Once EPB's workforce began playing well together internally, the next step was to learn how to take care of customers. This too, it turned out, was easily accomplished through the studied application of common sense.

EPB fields an average of 120,000 calls each month. The average call time is three minutes. The utility collects data on how quickly problems are fixed, and how happy customers are afterward.

"One of the shocking things I've discovered, is I want people in my call center who are smart and friendly and are capable of thinking on their feet," DePriest said. "I can't train any of those things. You hire people like that, then you train them on your systems."

His most lauded accomplishment -- the first community-wide installation of consumer gigabit Internet in the United States -- came about through a similar combination of country wisdom and engineering expertise.

But first, he had to overcome the same hurdles that have slowed Google's efforts to install fiber to the home in Kansas City

Fiber-optic cable has been around for decades, and companies have been putting it into the ground since the mid-1970s. That wasn't the problem. The problem was the electronics needed to send, receive and translate signals at the speed of light.

The technology worked in a lab, but it didn't work in the field.

Intrigued by the idea, Harold assigned Larry Hinds to watch the technology and construct a plan for how EPB could roll it out one day. Hinds, a former cartographer, had shown himself to be a capable network architect. DePriest decided the mapper would be a perfect man to plan out the complex fiber-optic system.

For seven years, DePriest waited.

More than 2,500 days later, Hinds came to him with news. The components had been invented, the cost of the technology had decreased, and EPB's workers were capable of installing and running the system. EPB made a business case for fiber to the home, acquired a $111.5 million federal matching grant and the rest is history.

There have been some speed bumps.

Competitors have opposed the public utility's efforts, putting pressure on lawmakers and opposing EPB in court. They say it's not fair for a public utility to use hundreds of millions of dollars in taxpayer and electric system funds to compete with private companies.

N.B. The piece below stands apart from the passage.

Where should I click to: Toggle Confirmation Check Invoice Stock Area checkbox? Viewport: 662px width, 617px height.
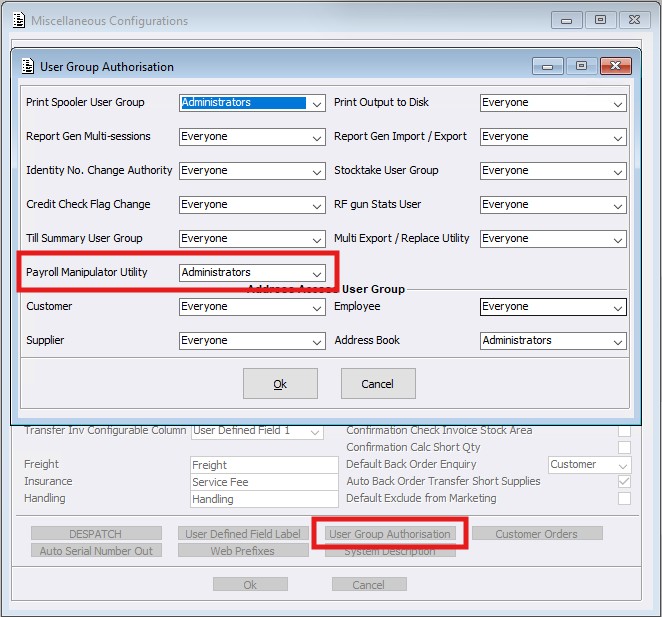click(624, 431)
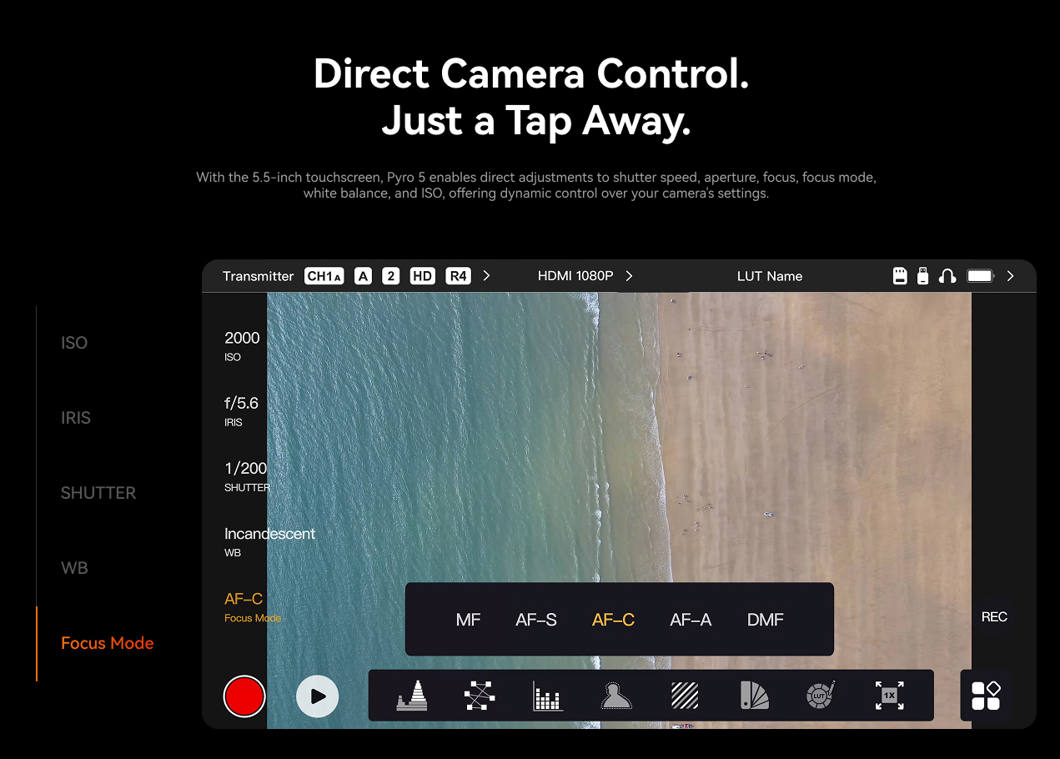Expand transmitter settings chevron after R4

coord(487,276)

The utility's gigabit infrastructure has come under fire for being overly costly and impractical for those who would actually use it. In one instance, EPB failed to provide gigabit speed to the winner of the EPB-sponsored 2012 Gig Tank competition, who turned to arch-competitor Comcast instead.

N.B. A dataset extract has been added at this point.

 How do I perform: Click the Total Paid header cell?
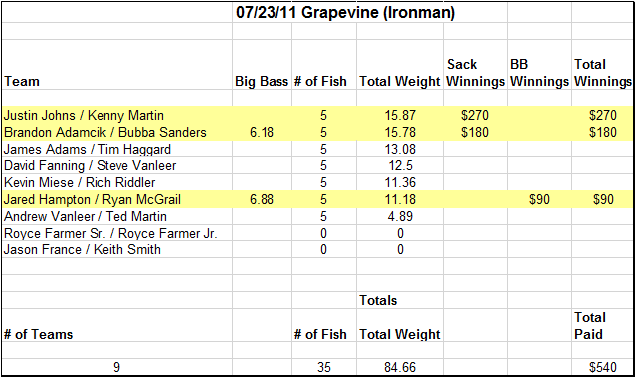pyautogui.click(x=602, y=325)
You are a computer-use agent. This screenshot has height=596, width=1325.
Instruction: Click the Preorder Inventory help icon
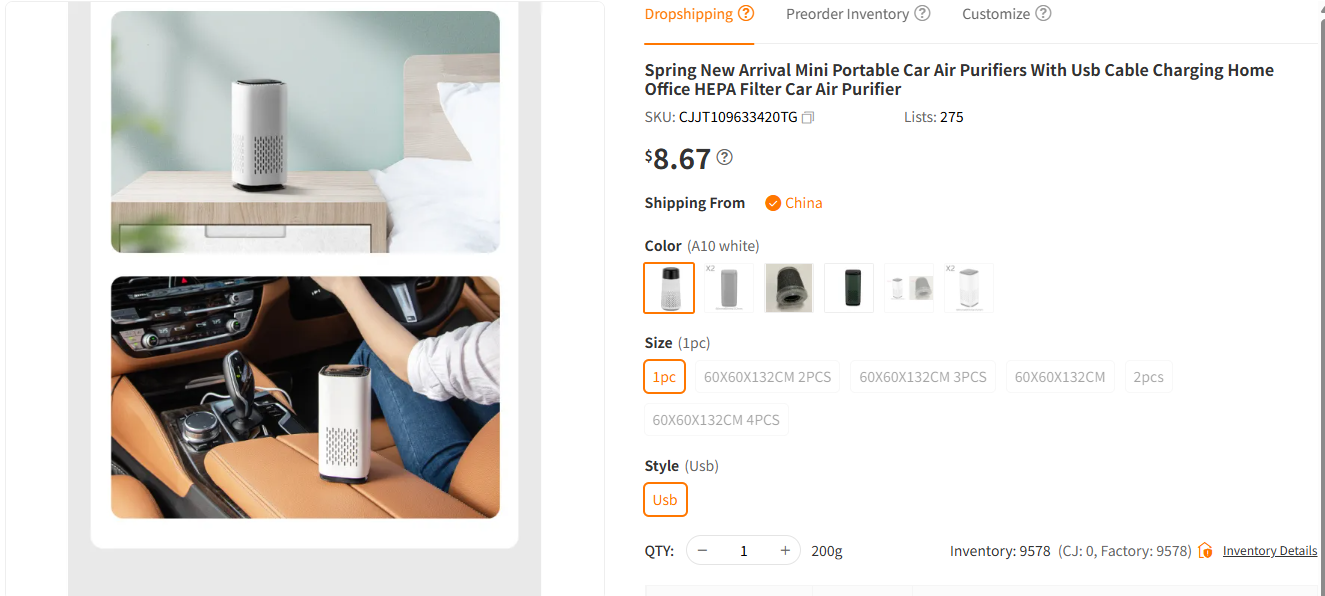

Customers, however, are voting with their feet. EPB now has more than 50,000 paying fiber-optic Internet, TV or phone customers, and has installed smart power meters on the vast majority of its 170,000 customers' homes. DePriest's bet on Hinds paid off.

In a way, DePriest's biggest strength -- selecting smart, capable leaders -- is also his biggest weakness, he said. He's just not good at it. So he figured out a system: let people select themselves.

"Let them show you how smart they are, how quickly they can learn, how well they can work with other people," he said. "When you're impatient, sometimes, it's easy to think that you can put somebody into a job and they will grow into it, but that's like marrying someone and thinking they'll turn into a perfect spouse."

Warren Logan, president and CEO of the Urban League of Greater Chattanooga and EPB board member, said one of DePriest's biggest talents is recognizing talent in others.

"He doesn't second-guess his team, he relies heavily on their judgment," Logan said. "Obviously from the standpoint of where EPB was to where it is now, in comparison with other utilities, you can tell he's an incredible leader with incredible vision."

Kinsey, who still remembers challenging DePriest to set a higher bar for EPB, eventually served on the board of the utility for four years after he left the mayor's office.

"I was able to see close up how he just totally changed the culture of the entire EPB organization," Kinsey said. "Without Harold DePriest as the head of EPB, you would not see EPB by the entity that they are today."

DePriest will turn 65 in 2014. He hasn't decided when to retire, but does say it's sounding better every year.